Belgisches TV unterbricht Übertragung
Kurz vor Beginn des zweiten Halbfinales wurde im belgischen Fernsehen VRT das Bild für einen Moment schwarz und es erschien die Meldung: „Dies ist eine Gewerkschaftsaktion.“ Man verurteile die Menschenrechtsverletzungen durch den Staat Israel und fordere einen Walffenstillstand in Gaza und In Israel. „Wir beobachten die Ereignisse im Nahen Osten seit Monaten mit Entsetzen", verkündete die sozialistische Gewerkschaft ACOD. "Israels rechtsextreme Regierung verschont nichts und niemanden und wir sind davon überzeugt, dass sie einen Völkermord begeht. Deshalb ist es skandalös, dass es einen israelischen Beitrag zum Eurovision Song Contest gibt“, hieß es. „Nichtstun, nur zuschauen, ist keine Option mehr.“
Proteste in Malmö
Vor dem Beginn des 2. Halbfinales hatten sich in der Innenstadt von Malmö viele Tausend Menschen, um an einem antiisraelischen Marsch teilzunehmen. An der Spitze des Zuges, bei dem die altbekannten Parolen wie "From the River to the Sea - Palestine will be free" oder "Boycott Israel" gerufen wurden, fand sich auch "Fridays for Future"-Ikone Greta Thunberg mit Palästinensertuch.

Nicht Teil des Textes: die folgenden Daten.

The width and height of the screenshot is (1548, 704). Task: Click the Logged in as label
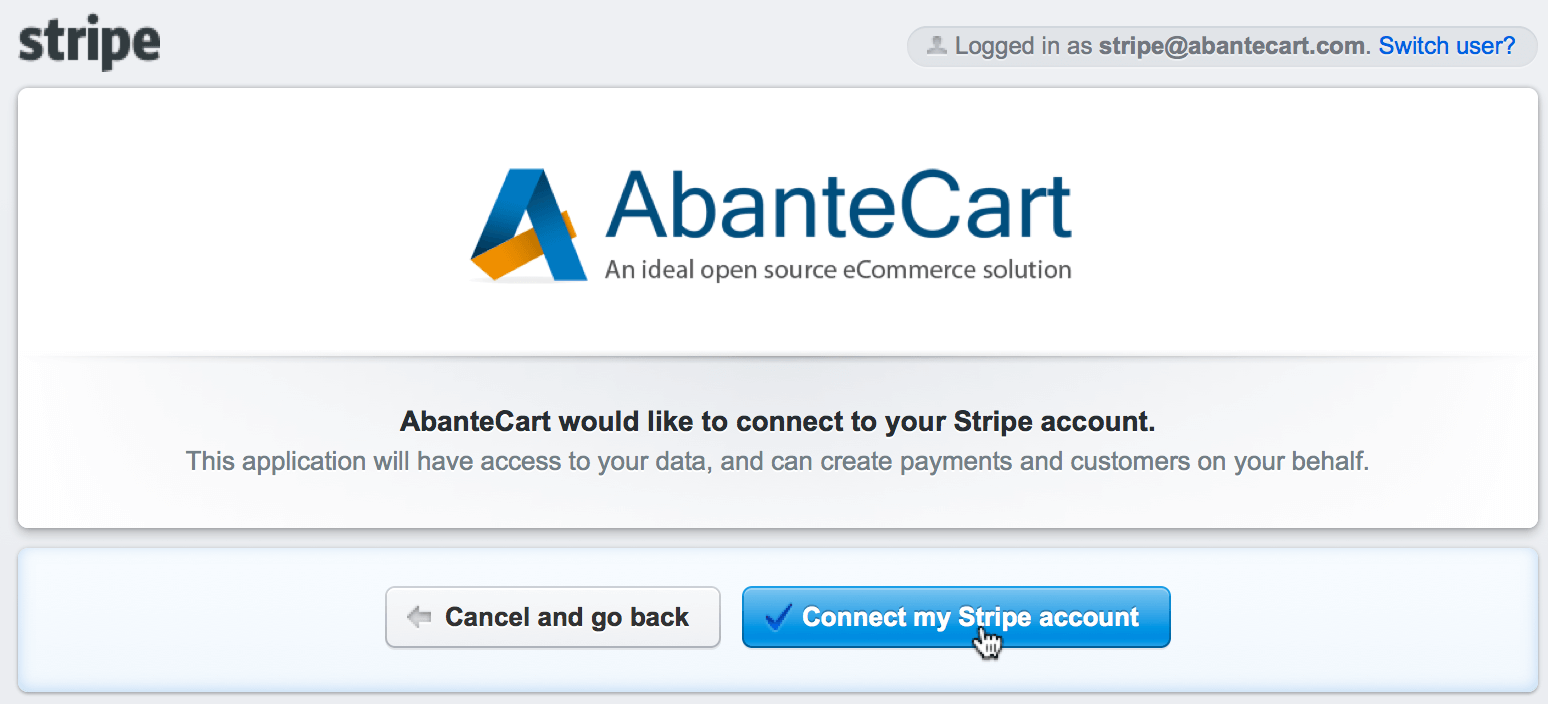click(1024, 46)
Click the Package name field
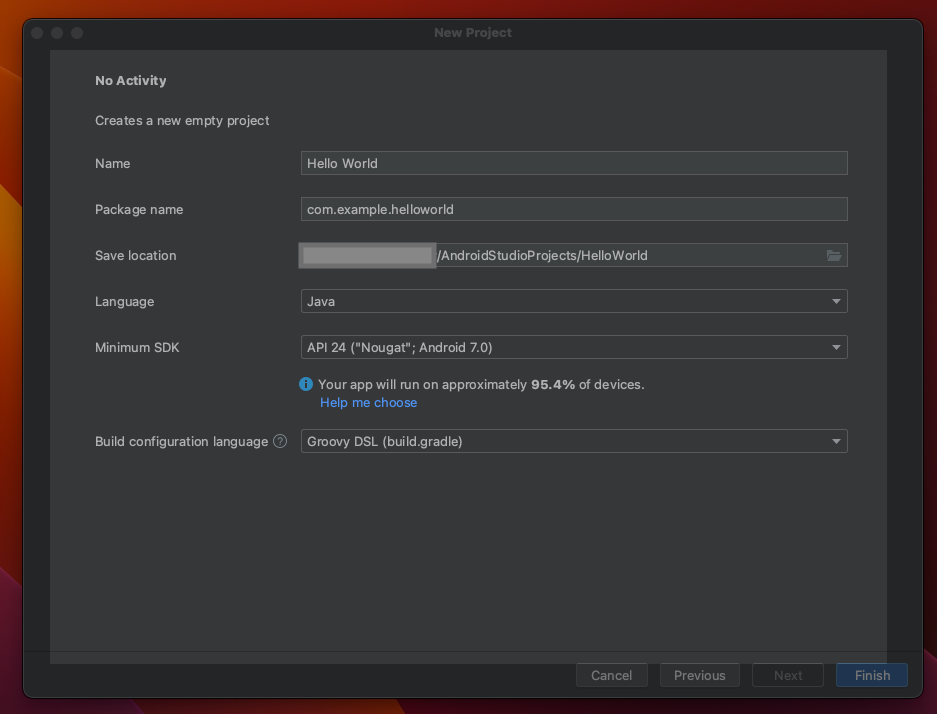This screenshot has height=714, width=937. [574, 209]
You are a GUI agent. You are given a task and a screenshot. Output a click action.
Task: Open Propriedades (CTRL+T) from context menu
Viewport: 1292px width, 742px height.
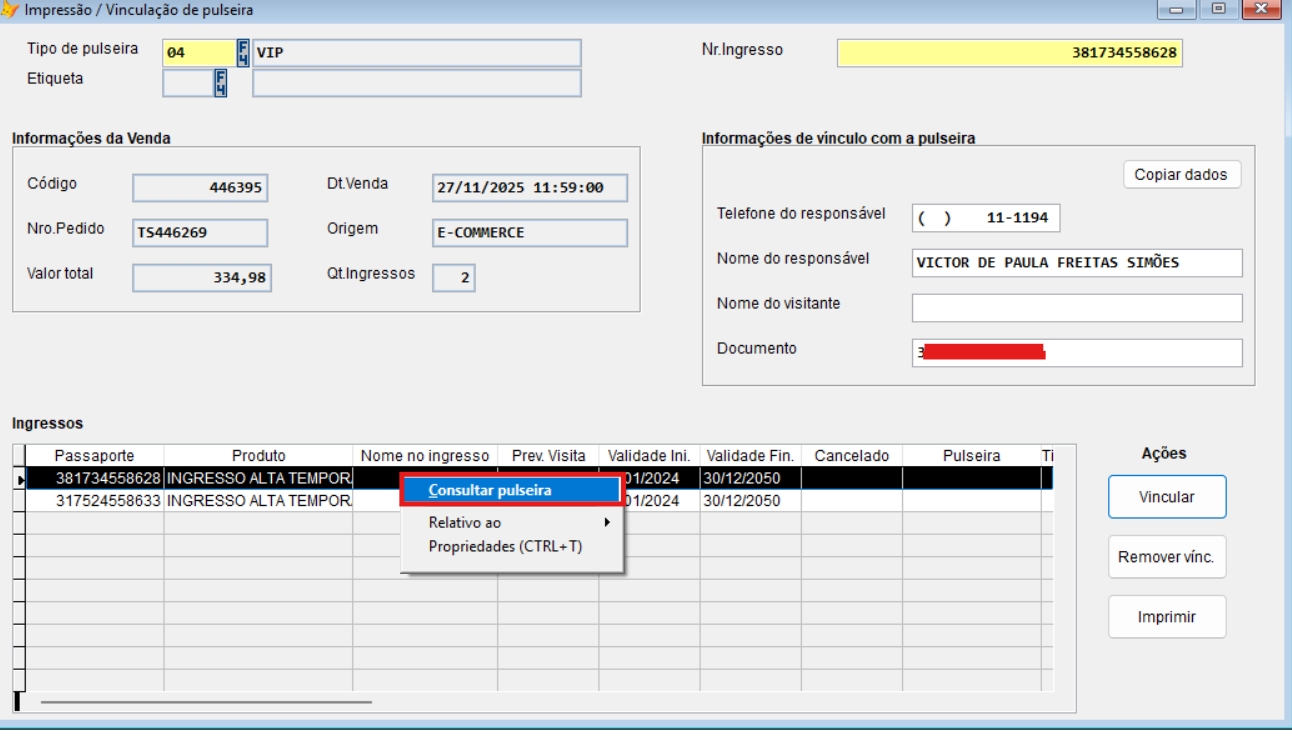[505, 546]
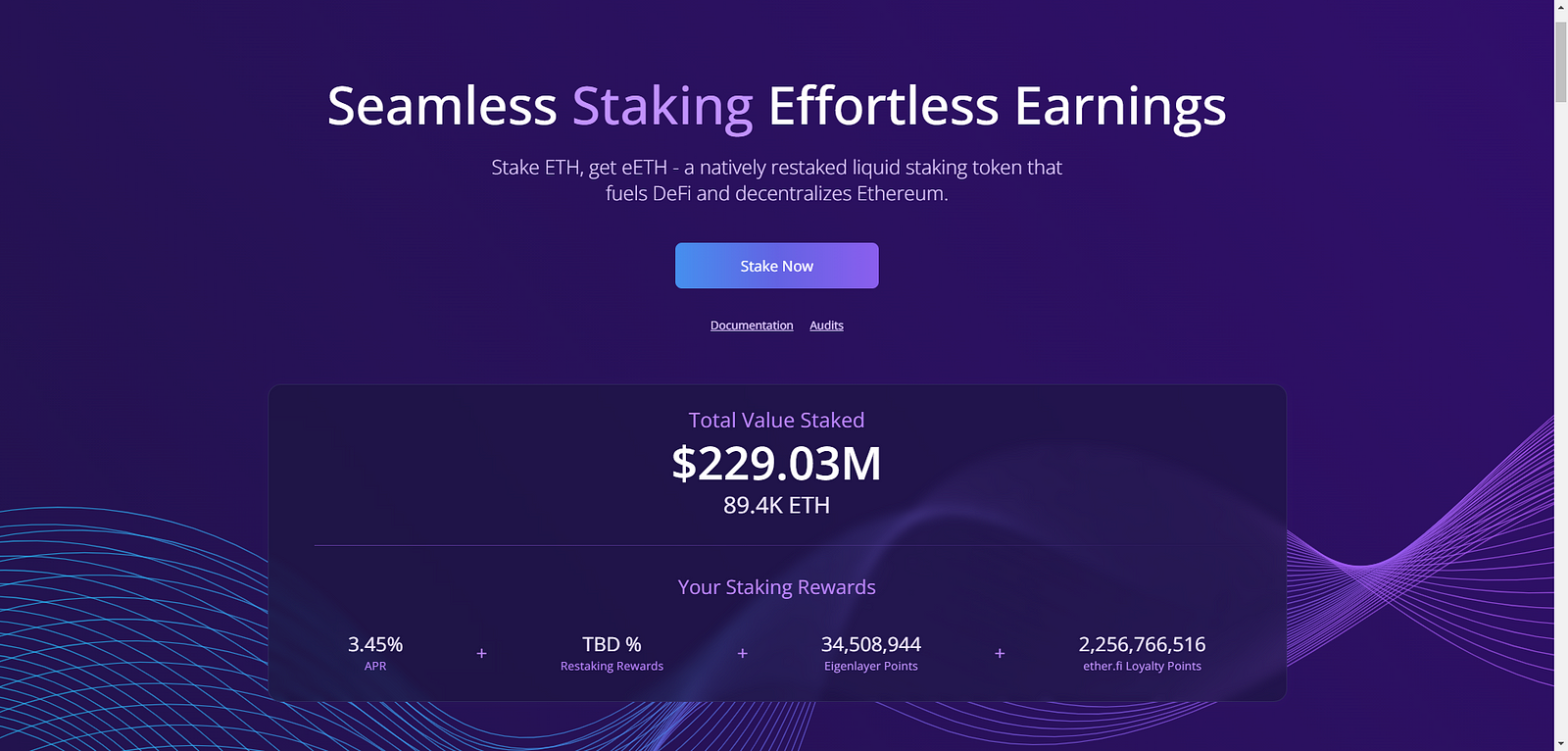Click the scrollbar up arrow
The width and height of the screenshot is (1568, 751).
[1560, 8]
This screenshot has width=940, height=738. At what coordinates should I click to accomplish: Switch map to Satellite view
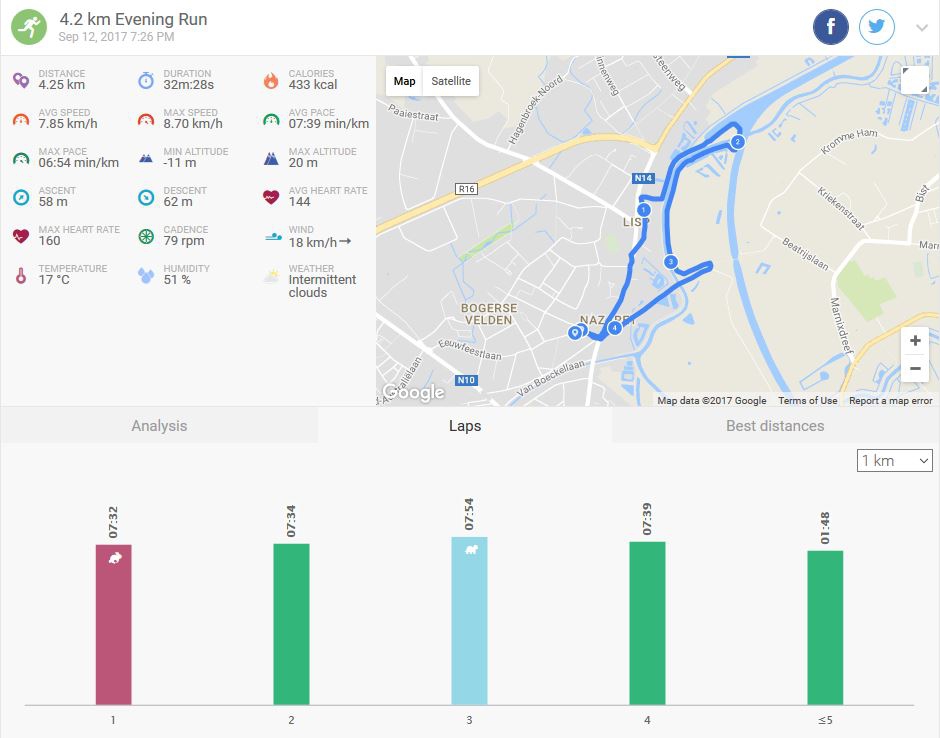pos(451,81)
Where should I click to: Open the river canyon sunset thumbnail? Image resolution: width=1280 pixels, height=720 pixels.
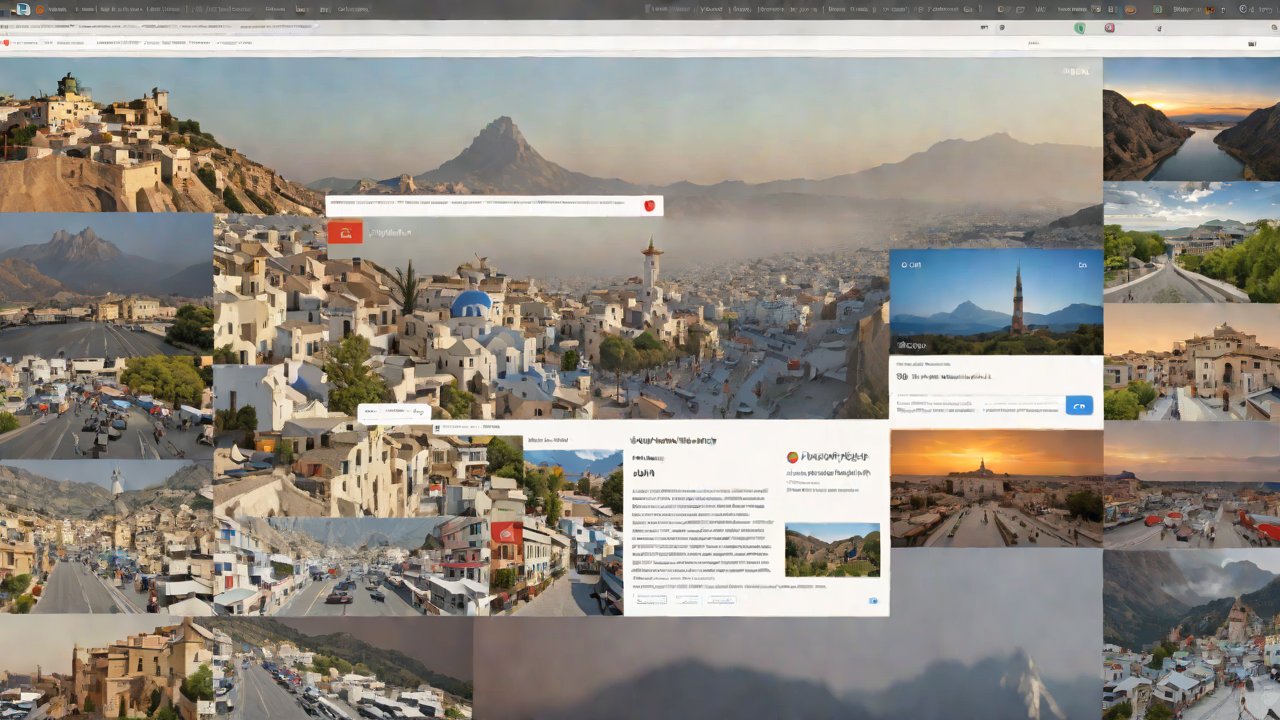pos(1191,119)
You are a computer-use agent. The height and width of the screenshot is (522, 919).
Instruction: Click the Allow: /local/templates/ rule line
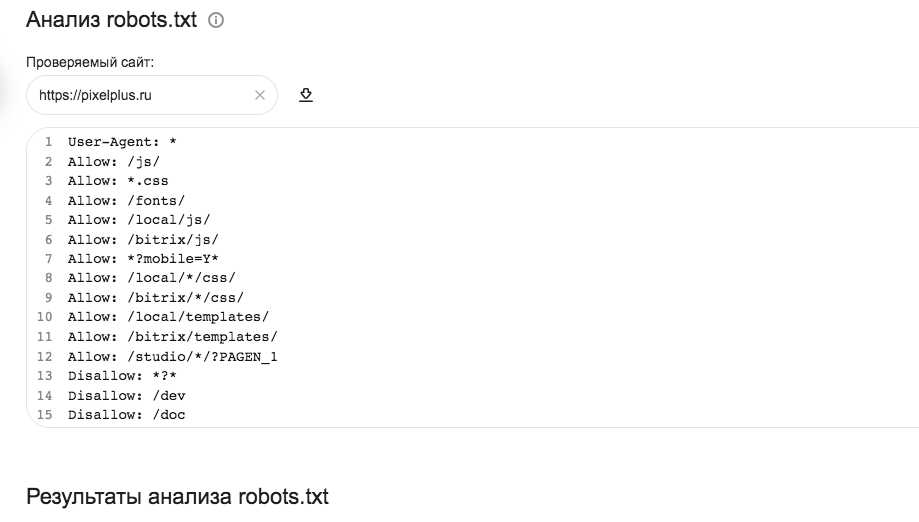coord(168,317)
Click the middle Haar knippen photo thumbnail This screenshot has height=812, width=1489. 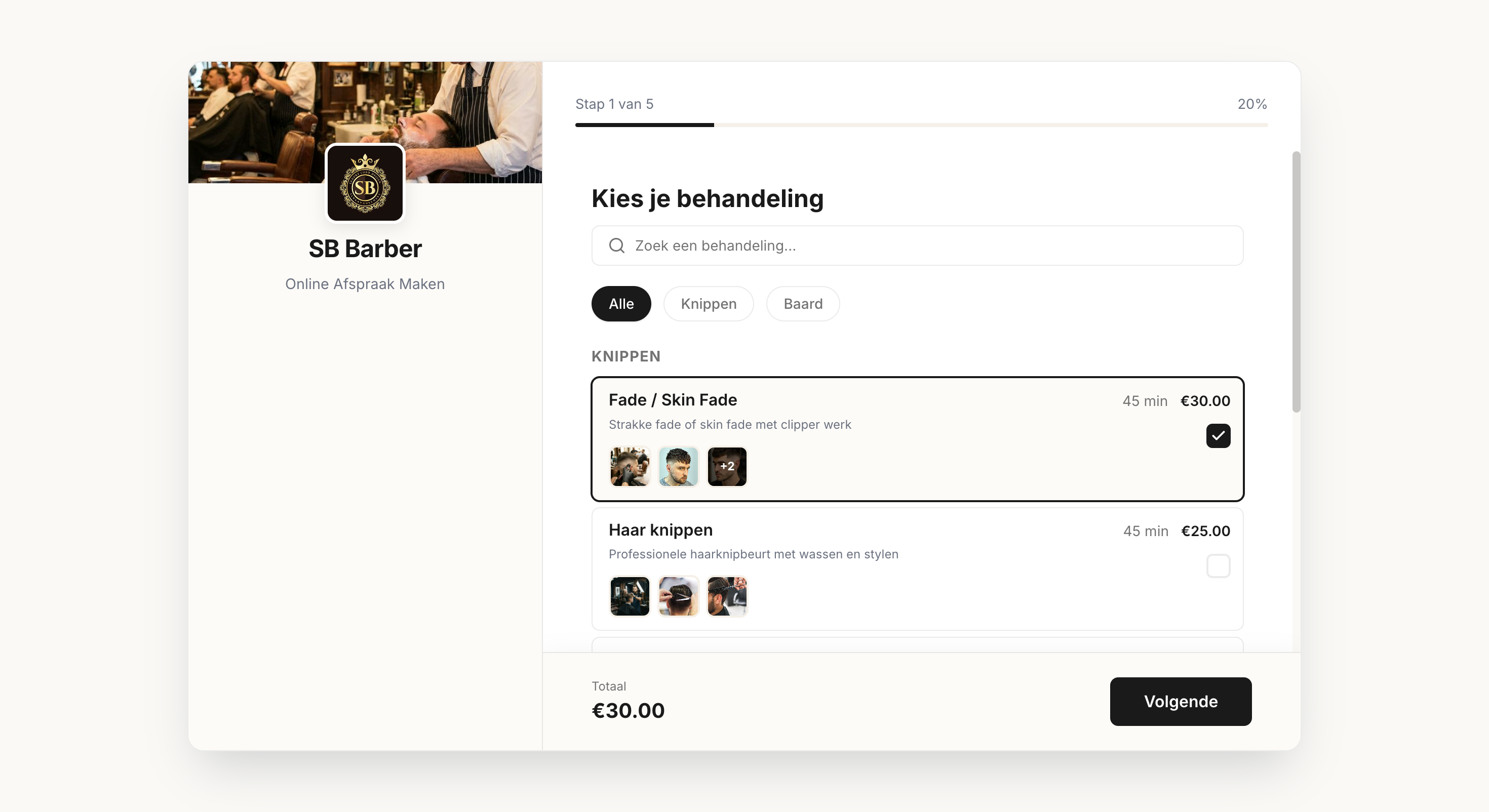point(678,596)
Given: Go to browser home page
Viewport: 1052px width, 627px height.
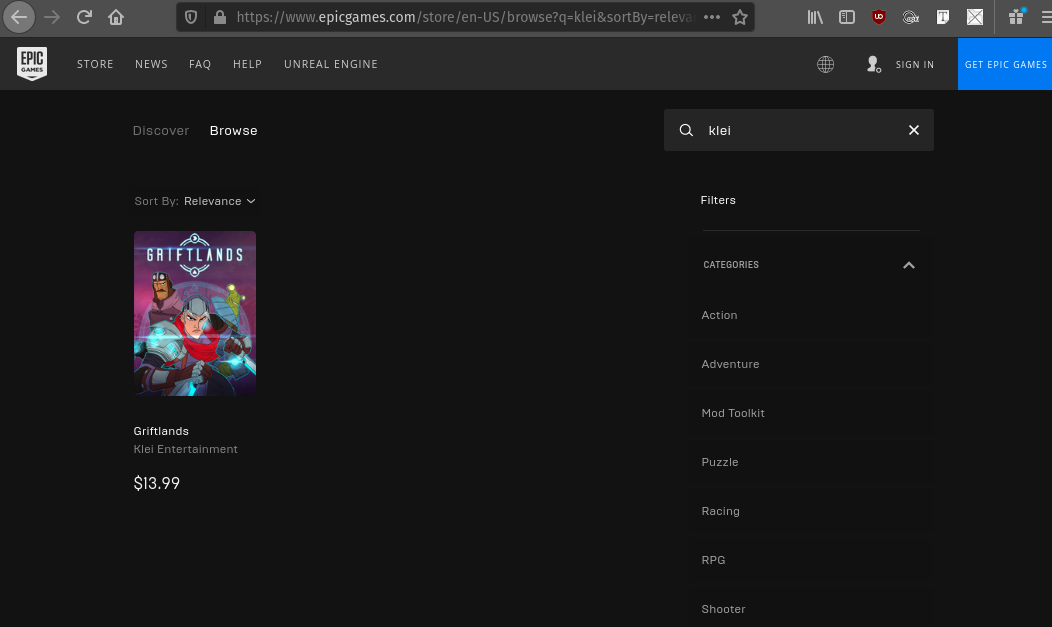Looking at the screenshot, I should point(116,17).
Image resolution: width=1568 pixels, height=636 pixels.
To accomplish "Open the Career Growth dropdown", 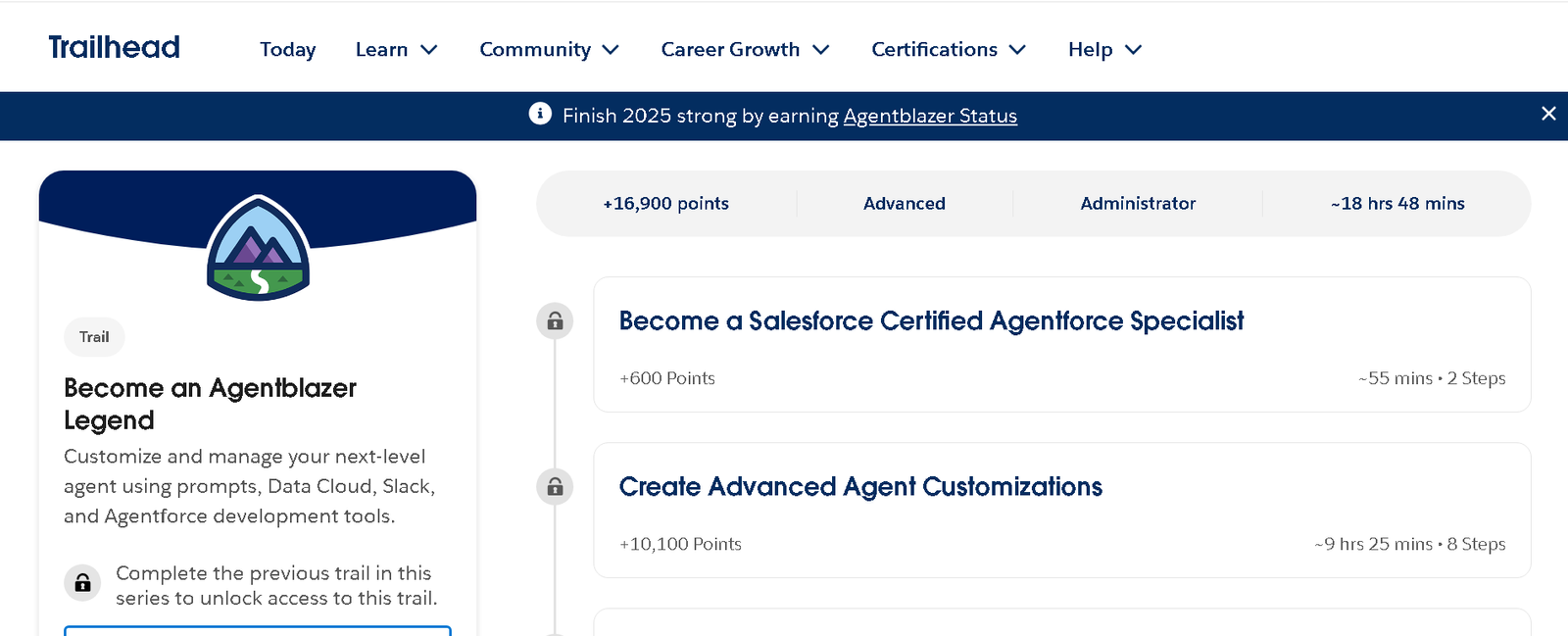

Die Demonstrierenden zogen vom Hauptplatz der heurigen ESC-Ausrichterstadt gen Süden, um gegen die Teilnahme Israels am Eurovision Song Contest zu protestieren. Die Organisatoren des Zusammenschlusses "Stoppa Israels" haben dabei auch für Samstag Großdemonstrationen gegen Israel angekündigt und sprechen dabei von 30.000 Teilnehmenden, die sie erwarten.
Text geändert
Bereits im Vorfeld des ESC hatte die europäische Rundfunkunion (EBU) Israel dazu verpflichtet, den Text seines Beitrages zu ändern, weil man "October Rain" für eine Anspielung auf das Hamas-Massaker am 7. Oktober hielt. Nun singt die israelische Kandidatin Eden Golan "Hurricane".
Und im 1. Halbfinale gab es kleine, wenn auch versteckte Proteste. So trug der Zwischenact-Sänger Eric Saade ein Palästinensertuch ums Handgelenk. Die Idee des irischen Acts Bambie Thug, beim Song "Doomsday Blue" in einer altirischen Schrift die Worte "Waffenstillstand" und "Freiheit" am Körper zu tragen, drehte die EBU hingegen ab. Schließlich hält man die Maxime, dass der Eurovision Song Contest ein unpolitisches Event sei, hoch. Auch wenn das viele Seiten zu ändern suchen.